Write out exactly the lines from the one containing "Viewport: 1202px width, 936px" through the last line of the records below, both included, and leave out any pictures.

◇ ◇ ◇ ◇

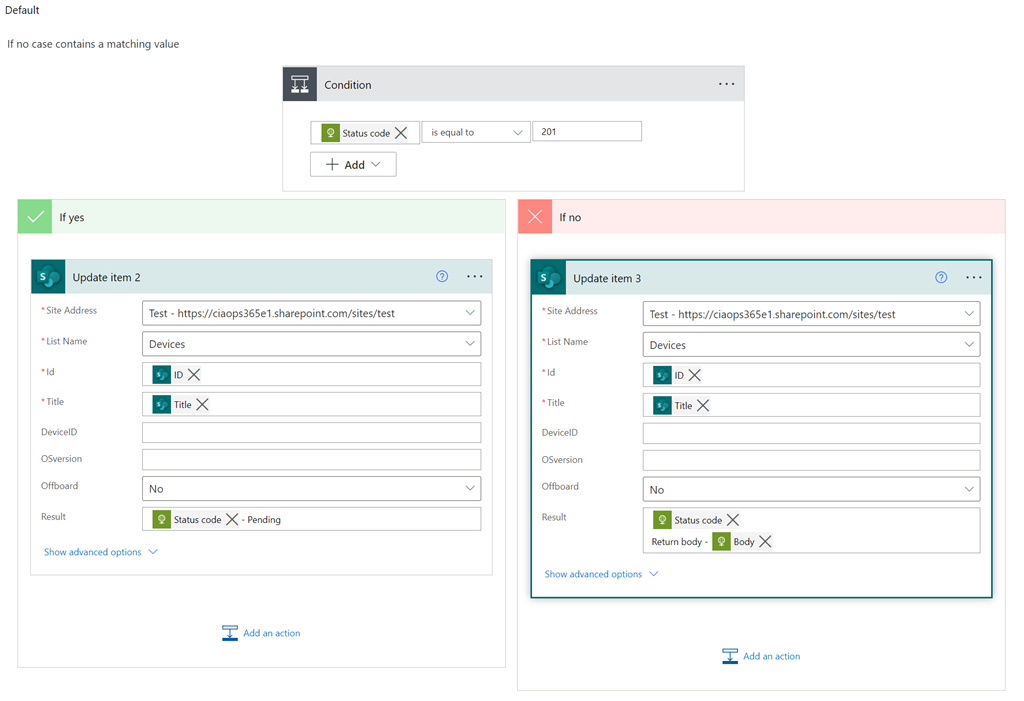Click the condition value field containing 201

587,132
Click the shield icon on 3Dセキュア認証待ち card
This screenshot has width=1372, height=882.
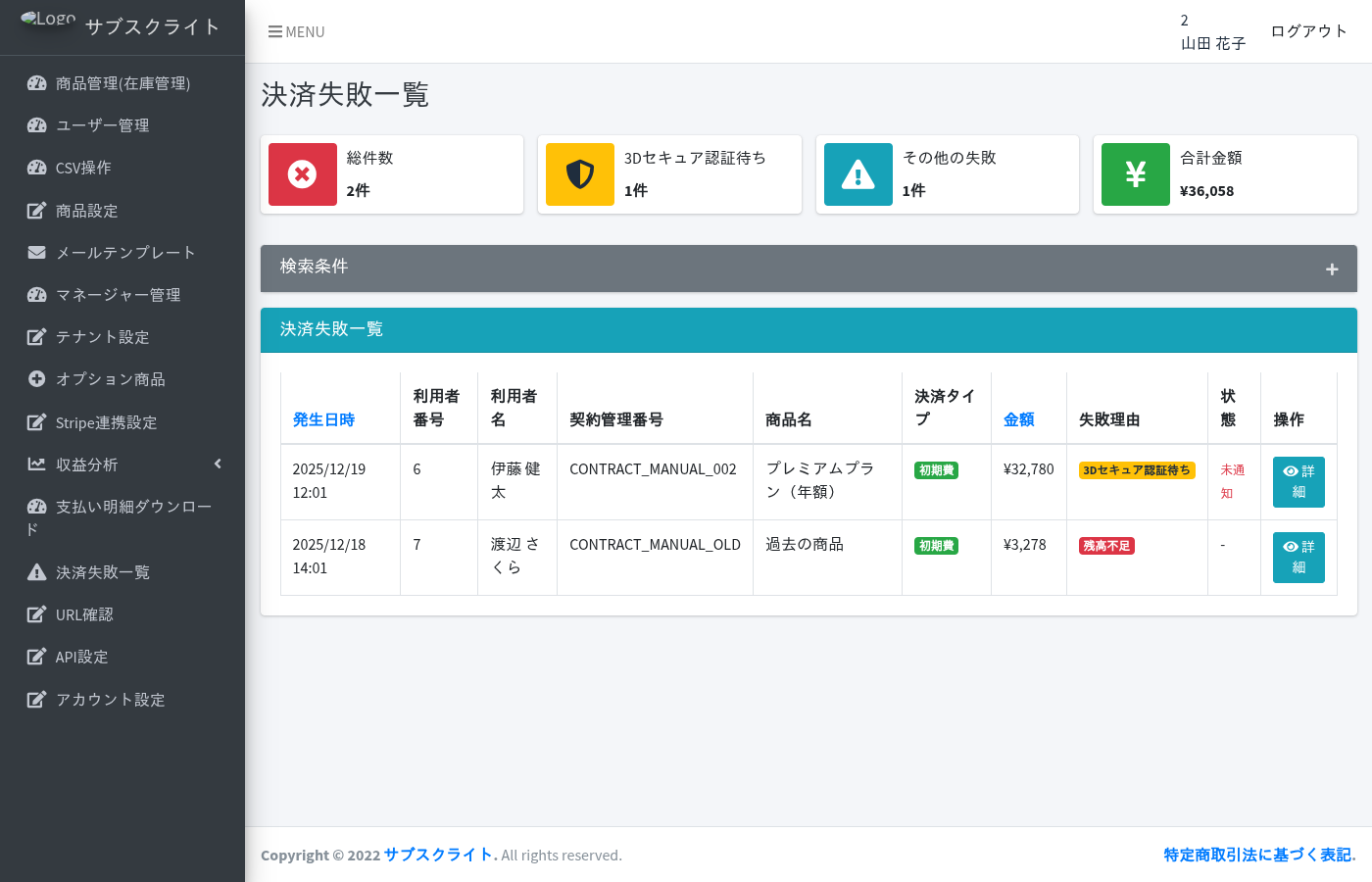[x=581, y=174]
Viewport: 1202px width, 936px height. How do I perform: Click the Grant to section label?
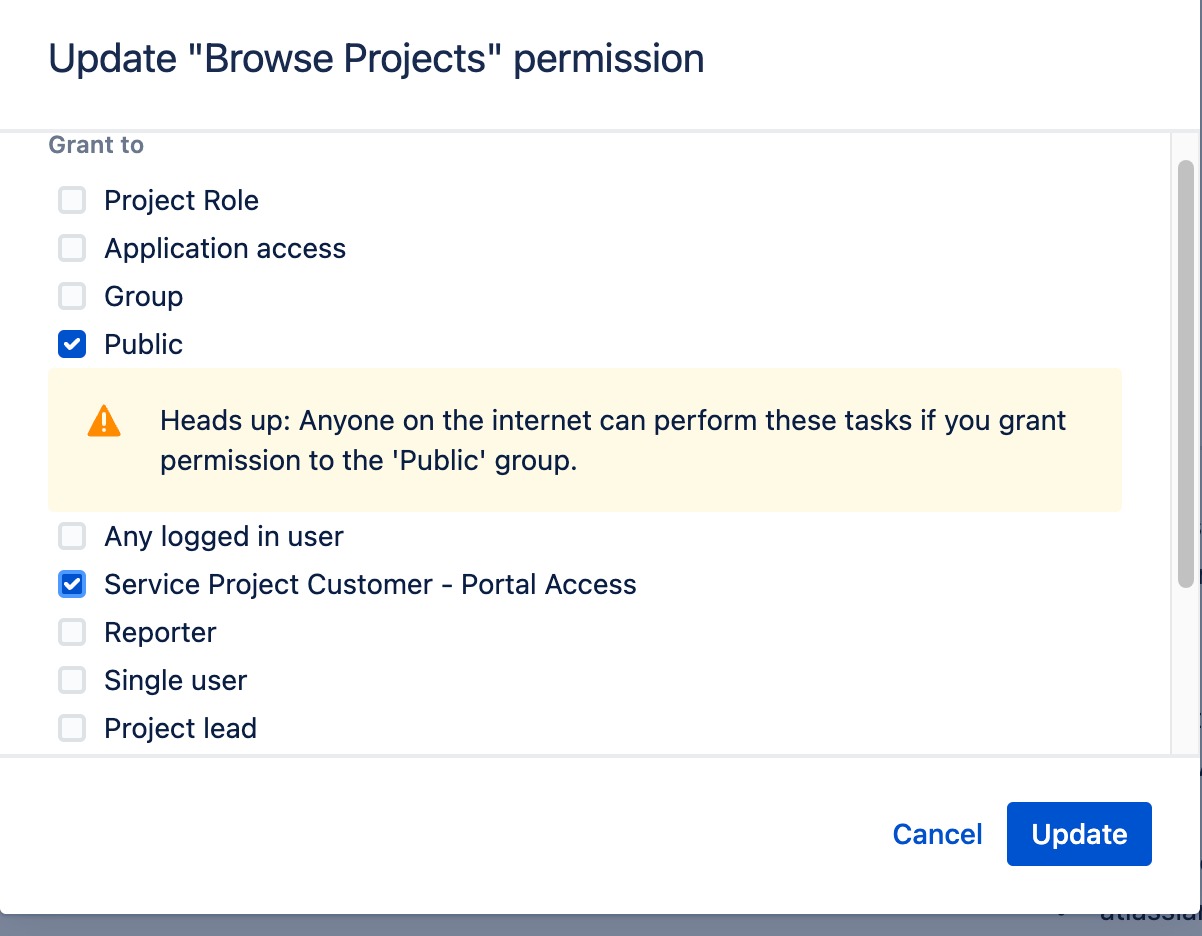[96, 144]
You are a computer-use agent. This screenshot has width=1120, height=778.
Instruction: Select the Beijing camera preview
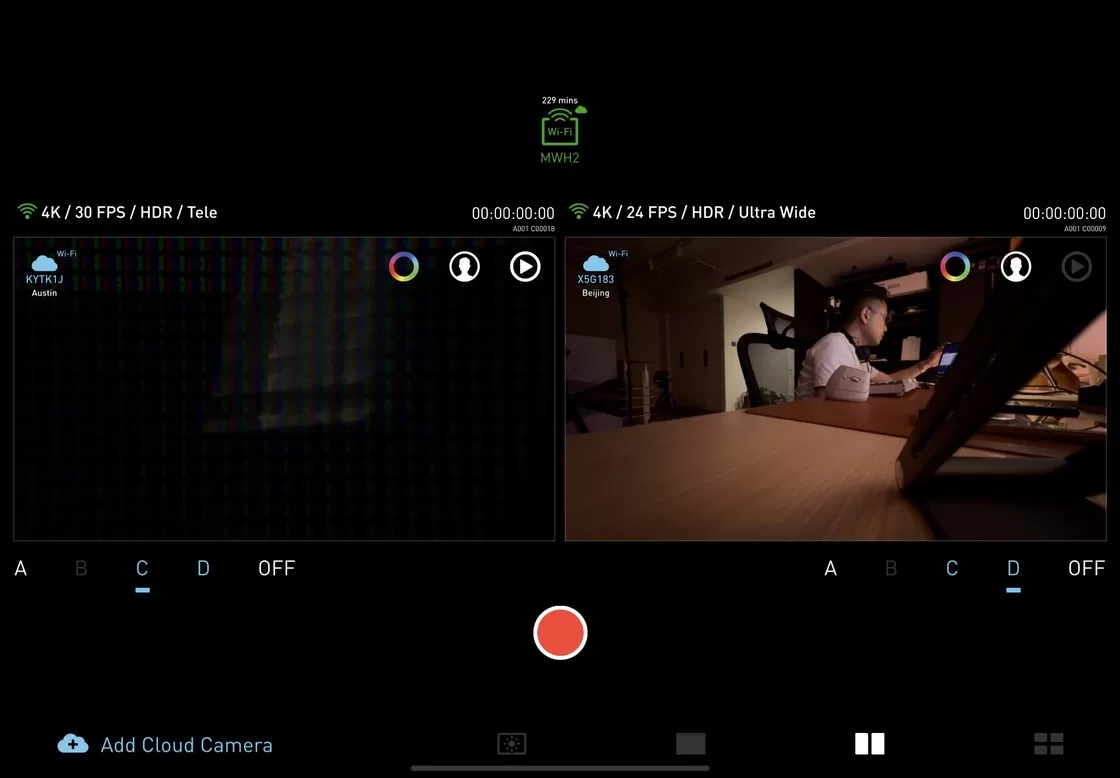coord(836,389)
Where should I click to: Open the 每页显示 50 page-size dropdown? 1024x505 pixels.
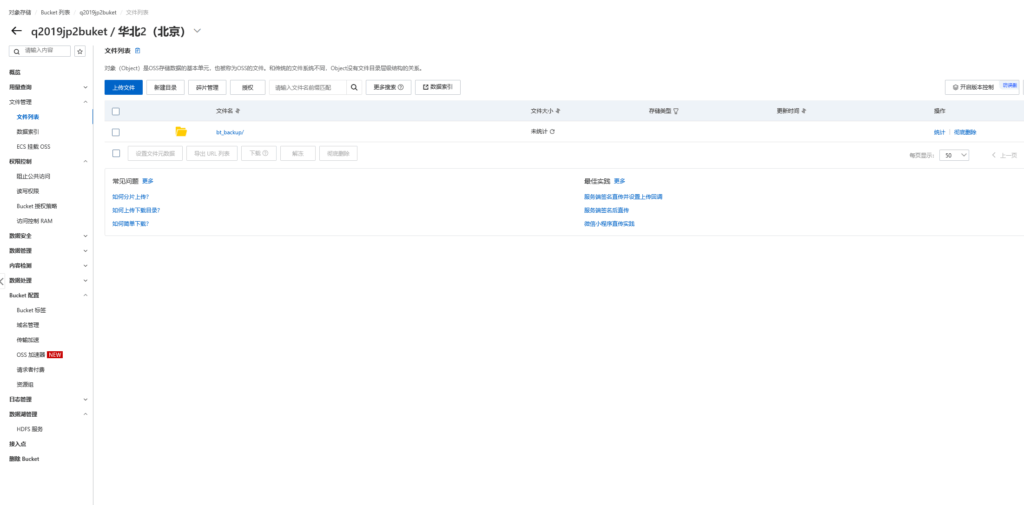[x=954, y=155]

◇ ◇ ◇ ◇

■ SOLUTION TO THE PROBLEM:
Viewport: 1202px width, 936px height. How do I perform: Click the Grant to section label?
[96, 144]
You are a computer-use agent. This screenshot has width=1120, height=778.
Instruction: Select the Beijing camera preview
coord(836,389)
Where should I click to: Open the 每页显示 50 page-size dropdown? 1024x505 pixels.
[x=954, y=155]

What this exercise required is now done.